Selected passage »
******************************

Arachnophobes Beware! Samurai Spiders!

Featured in Ripley's Believe It or Not!


spider battles

Japanese Spider Battles

As the fear of spiders affects over 30% of Americans, it is safe to suggest that you don’t plan a vacation to Kajiki, Kagoshima, Japan, in June. Each summer, the city partakes in Kumo Gassen, directly translated to mean Spider Battles, a tradition going back 400 years!


Townspeople young and old buy or capture female Argiope amoena spiders, affectionately called samurai spiders, rearing and training them in their homes. Some even allow their prized pets to roam freely around their living quarters!


The large purple and yellow spiders fight two at a time in a tournament, and the last spider standing is the winner.


There are three ways to win:

Bite first
Wrap your opponent in a web
Snap your opponent’s thread

spider battles


Not to worry! The spiders don’t kill each other, and sharp-eyed referees stop aggressive fights— with their bare hands—before the spiders can hurt each other.

******************************

Data »
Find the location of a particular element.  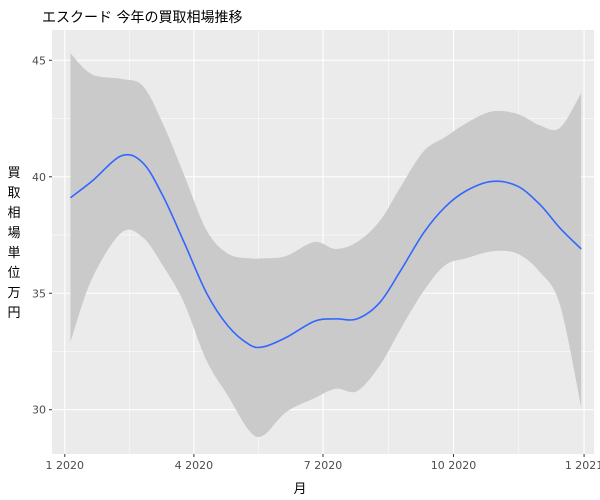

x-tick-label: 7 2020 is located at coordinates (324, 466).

******************************

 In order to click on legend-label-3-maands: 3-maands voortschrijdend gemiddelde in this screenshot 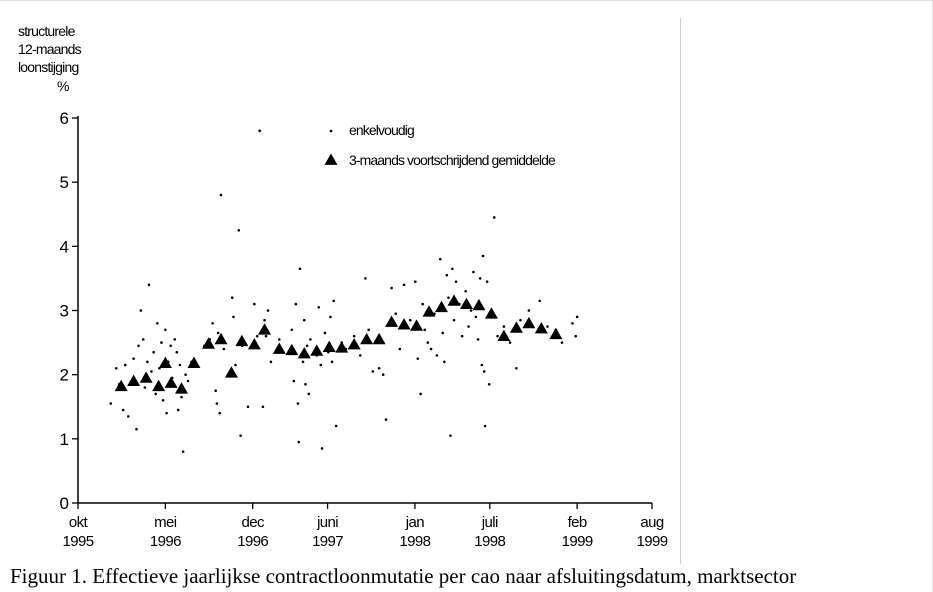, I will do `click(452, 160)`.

******************************

Instructions »
**1)** Please translate this sentence from the spider battles text into Spanish: "The large purple and yellow spiders fight two at a time in a tournament, and the last spider standing is the winner."
**2)** From the spider battles text, reproduce verbatim everything from "Arachnophobes Beware! Samurai" down to "their living quarters!".

Task responses »
**1)** Las grandes arañas moradas y amarillas pelean de dos en dos en un torneo, y la última araña que queda en pie es la ganadora.

**2)**
Arachnophobes Beware! Samurai Spiders!

Featured in Ripley's Believe It or Not!


spider battles

Japanese Spider Battles

As the fear of spiders affects over 30% of Americans, it is safe to suggest that you don’t plan a vacation to Kajiki, Kagoshima, Japan, in June. Each summer, the city partakes in Kumo Gassen, directly translated to mean Spider Battles, a tradition going back 400 years!


Townspeople young and old buy or capture female Argiope amoena spiders, affectionately called samurai spiders, rearing and training them in their homes. Some even allow their prized pets to roam freely around their living quarters!